The most notorious portion of the climbing route on the South side of Everest is the Khumbu Icefall. This is a two-mile long maze of jumbled ice blocks, crevasses, and seracs as big as a house. These crevasses, sometimes 20 feet wide and 150 feet deep, are overcome by aluminum ladders lashed end to end and then placed horizontal to span the enormous openings in the glacier. The Icefall is the first obstacle that must be overcome if I am to attain the higher reaches of Mount Everest.
The object of today’s little climb was to get to the first couple of ladders and work on the skills necessary to cross these frightening fissures with confidence and speed. The confidence needed to cross these wide gaps is easily understandable but why the speed? The Khumbu Icefall moves downhill at around 3 – 4 feet per day. The crevasses instantly get wider, and the enormous blocks of ice can collapse without warning. Once the sun hits the icefall the glacial movement accelerates. Since I will need to cross through the icefall 6 times in total, I must be fast and efficient. So most of the climbing on this portion of Everest is done at night for obvious reasons.
Please enjoy the pictures taken of me crossing a few of the crevasses in the lower icefall. Again, thank you to everyone who has remembered me in prayer. Words cannot express my gratitude.
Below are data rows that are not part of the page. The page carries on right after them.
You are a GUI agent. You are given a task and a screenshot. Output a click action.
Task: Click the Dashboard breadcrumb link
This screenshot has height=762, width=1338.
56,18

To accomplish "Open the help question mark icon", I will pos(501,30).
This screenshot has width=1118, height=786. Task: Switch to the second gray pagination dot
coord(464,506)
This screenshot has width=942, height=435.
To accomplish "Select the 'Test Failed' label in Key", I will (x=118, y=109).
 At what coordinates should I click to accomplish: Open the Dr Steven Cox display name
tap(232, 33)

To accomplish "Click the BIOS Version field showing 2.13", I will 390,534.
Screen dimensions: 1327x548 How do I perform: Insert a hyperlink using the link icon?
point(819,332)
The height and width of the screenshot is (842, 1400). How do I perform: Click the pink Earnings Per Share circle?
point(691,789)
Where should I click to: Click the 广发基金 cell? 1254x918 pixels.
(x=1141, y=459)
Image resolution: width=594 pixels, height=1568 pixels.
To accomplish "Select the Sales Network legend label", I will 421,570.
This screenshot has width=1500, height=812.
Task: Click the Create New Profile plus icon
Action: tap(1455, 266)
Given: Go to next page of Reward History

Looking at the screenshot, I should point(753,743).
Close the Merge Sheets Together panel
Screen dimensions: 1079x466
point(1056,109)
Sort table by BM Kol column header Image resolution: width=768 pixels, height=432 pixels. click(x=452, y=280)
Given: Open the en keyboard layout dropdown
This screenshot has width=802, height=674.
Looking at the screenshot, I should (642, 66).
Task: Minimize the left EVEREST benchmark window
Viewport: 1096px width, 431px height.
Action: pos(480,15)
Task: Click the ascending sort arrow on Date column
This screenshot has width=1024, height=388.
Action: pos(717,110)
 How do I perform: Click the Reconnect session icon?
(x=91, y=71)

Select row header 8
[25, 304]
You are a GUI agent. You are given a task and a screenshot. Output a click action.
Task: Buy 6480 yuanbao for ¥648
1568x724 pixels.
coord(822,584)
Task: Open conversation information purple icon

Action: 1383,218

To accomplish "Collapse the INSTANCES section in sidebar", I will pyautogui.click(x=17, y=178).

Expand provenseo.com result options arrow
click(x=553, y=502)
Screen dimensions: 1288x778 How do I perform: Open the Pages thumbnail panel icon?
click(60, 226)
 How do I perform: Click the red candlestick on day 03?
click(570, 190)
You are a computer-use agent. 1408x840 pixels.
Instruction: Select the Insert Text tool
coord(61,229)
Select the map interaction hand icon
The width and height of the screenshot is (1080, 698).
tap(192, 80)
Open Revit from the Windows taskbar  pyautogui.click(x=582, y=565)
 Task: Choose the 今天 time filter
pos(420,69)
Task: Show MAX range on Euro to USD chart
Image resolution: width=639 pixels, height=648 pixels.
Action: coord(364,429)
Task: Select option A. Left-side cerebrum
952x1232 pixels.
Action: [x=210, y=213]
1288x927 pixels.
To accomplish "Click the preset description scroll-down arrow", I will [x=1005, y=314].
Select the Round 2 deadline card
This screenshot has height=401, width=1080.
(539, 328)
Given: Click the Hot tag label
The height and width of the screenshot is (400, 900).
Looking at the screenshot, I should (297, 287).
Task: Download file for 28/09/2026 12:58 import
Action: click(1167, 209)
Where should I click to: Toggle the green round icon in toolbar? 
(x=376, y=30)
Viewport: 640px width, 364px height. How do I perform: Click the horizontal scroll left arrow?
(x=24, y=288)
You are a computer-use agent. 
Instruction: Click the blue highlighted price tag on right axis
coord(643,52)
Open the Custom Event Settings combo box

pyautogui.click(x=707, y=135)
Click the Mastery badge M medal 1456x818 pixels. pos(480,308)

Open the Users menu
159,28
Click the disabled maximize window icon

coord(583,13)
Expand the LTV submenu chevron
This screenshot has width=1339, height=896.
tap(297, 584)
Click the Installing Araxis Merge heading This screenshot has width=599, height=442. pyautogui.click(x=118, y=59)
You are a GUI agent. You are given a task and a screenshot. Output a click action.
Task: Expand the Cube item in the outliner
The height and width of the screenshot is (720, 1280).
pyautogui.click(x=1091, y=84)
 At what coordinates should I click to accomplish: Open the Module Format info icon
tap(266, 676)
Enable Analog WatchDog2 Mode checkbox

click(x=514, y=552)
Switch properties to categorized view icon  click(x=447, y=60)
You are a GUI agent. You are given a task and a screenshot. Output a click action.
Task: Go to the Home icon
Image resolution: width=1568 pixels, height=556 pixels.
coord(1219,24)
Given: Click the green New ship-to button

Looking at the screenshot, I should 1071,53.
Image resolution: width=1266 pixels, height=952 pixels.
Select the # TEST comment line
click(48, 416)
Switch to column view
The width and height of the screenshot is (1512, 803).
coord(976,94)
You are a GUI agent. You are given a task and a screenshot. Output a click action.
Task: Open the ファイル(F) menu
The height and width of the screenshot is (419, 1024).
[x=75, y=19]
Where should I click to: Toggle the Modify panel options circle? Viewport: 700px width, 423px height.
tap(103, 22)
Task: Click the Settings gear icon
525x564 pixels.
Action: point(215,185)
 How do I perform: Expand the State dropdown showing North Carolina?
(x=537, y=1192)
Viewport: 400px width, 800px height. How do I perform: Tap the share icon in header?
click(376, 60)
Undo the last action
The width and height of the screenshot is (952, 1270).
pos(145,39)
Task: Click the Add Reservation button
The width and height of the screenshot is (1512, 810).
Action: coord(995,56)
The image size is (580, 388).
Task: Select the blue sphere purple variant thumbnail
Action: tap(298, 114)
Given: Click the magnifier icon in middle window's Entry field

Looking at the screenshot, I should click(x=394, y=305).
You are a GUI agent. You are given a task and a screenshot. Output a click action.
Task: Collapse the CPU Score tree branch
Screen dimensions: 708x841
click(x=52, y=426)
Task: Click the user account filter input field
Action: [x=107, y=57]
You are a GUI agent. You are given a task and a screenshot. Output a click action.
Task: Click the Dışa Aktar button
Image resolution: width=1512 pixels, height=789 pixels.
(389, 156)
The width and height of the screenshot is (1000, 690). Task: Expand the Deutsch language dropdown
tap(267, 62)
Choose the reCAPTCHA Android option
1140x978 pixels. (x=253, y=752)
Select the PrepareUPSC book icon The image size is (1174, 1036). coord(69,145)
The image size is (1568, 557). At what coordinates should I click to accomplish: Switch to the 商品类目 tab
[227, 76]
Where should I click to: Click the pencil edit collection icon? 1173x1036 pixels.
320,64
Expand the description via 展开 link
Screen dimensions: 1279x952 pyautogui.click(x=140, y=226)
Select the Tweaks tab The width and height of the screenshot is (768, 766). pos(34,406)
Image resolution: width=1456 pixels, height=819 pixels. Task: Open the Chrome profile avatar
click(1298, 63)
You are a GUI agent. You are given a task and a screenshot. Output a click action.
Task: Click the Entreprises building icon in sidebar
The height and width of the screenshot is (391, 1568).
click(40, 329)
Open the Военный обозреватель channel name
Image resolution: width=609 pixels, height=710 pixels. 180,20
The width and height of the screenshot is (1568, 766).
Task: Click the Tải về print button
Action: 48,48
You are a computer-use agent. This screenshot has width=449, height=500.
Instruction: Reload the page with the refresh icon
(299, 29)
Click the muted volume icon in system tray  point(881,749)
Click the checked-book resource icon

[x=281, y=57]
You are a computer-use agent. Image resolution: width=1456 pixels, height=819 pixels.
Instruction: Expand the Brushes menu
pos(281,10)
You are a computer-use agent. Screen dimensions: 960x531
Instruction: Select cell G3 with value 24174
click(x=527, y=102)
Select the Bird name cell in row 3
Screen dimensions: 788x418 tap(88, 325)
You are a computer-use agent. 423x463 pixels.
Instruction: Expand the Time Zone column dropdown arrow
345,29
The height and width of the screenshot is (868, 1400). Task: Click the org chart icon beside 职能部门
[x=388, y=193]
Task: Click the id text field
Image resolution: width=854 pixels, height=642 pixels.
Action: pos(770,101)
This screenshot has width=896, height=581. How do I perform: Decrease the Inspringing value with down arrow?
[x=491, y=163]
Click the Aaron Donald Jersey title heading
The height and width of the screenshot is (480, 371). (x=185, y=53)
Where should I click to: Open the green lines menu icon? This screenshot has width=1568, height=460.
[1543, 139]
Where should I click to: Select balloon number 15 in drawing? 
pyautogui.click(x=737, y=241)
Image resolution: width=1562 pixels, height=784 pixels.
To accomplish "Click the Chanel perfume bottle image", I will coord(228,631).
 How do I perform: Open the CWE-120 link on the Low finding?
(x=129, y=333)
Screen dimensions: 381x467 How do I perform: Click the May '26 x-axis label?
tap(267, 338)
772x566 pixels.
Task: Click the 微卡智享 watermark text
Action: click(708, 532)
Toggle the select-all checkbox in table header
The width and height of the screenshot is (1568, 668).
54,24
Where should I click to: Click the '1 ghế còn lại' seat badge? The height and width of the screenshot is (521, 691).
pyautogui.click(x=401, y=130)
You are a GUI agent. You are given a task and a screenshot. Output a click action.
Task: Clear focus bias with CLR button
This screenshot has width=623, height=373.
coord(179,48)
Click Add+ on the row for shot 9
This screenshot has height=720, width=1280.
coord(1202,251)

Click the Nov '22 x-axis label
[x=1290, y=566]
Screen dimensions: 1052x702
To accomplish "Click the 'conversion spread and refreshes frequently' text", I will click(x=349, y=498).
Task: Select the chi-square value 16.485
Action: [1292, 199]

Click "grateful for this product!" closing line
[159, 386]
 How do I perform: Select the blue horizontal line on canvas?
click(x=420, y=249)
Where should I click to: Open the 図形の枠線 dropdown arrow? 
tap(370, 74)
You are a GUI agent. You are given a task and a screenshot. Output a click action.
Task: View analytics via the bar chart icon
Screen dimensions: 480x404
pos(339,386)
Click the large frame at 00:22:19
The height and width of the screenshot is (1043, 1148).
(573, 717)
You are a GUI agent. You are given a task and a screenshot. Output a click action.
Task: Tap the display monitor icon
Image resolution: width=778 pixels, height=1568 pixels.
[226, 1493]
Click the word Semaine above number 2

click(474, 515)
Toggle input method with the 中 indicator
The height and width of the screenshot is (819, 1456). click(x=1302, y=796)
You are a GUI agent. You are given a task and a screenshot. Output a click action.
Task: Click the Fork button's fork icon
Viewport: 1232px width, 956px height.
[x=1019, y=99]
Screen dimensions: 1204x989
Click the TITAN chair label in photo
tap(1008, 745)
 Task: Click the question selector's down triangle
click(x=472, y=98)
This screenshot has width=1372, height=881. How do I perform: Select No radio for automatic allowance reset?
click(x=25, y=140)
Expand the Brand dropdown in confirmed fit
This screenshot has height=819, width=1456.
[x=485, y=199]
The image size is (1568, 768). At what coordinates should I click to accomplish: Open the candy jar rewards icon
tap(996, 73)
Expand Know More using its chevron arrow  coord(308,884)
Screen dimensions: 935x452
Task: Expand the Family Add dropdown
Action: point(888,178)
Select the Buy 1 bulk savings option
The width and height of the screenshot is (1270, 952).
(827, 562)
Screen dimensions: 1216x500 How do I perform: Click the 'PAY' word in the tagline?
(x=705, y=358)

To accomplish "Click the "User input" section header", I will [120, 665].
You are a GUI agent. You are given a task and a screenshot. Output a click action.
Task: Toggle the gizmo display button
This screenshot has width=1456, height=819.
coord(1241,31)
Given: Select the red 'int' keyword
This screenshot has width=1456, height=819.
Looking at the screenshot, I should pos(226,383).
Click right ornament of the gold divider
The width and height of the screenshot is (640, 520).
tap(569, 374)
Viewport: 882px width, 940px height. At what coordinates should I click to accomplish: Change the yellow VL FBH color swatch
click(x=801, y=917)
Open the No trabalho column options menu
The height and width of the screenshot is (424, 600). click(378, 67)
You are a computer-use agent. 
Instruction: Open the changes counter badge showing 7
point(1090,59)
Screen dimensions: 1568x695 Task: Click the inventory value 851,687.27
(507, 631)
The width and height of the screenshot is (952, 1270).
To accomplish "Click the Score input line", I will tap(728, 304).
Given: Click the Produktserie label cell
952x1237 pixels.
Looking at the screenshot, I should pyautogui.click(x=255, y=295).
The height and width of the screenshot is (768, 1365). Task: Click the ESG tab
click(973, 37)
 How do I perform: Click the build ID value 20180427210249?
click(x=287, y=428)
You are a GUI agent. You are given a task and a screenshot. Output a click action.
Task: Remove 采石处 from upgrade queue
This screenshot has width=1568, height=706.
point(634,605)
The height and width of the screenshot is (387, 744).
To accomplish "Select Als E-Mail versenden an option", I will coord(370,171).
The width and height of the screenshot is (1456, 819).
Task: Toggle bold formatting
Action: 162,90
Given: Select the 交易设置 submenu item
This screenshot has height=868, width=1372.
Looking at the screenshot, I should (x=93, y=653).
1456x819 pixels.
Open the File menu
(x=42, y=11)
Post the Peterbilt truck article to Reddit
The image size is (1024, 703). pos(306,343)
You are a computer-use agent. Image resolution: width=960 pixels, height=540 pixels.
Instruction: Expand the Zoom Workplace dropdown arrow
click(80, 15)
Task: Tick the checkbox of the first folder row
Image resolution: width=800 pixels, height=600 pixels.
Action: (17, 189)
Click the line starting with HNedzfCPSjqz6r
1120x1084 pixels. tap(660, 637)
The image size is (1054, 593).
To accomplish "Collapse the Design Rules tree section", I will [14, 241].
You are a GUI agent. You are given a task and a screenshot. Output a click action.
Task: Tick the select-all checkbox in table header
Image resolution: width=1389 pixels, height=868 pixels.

In a few days I will venture all the way through the icefall and sleep at Camp 1. This will begin my first of several rotations up the mountain. Hopefully, if all goes well I will also push on to Camp 2 located at approximately 21,500’. I may be out of contact for a few days because carrying the computer, DSL modem and other technology stuff higher on the mountain is just too cumbersome. However, I will be able to call my wife via satellite phone and she can post an update on our progress. Thanks for following along as I attempt to stand on the highest point on Earth.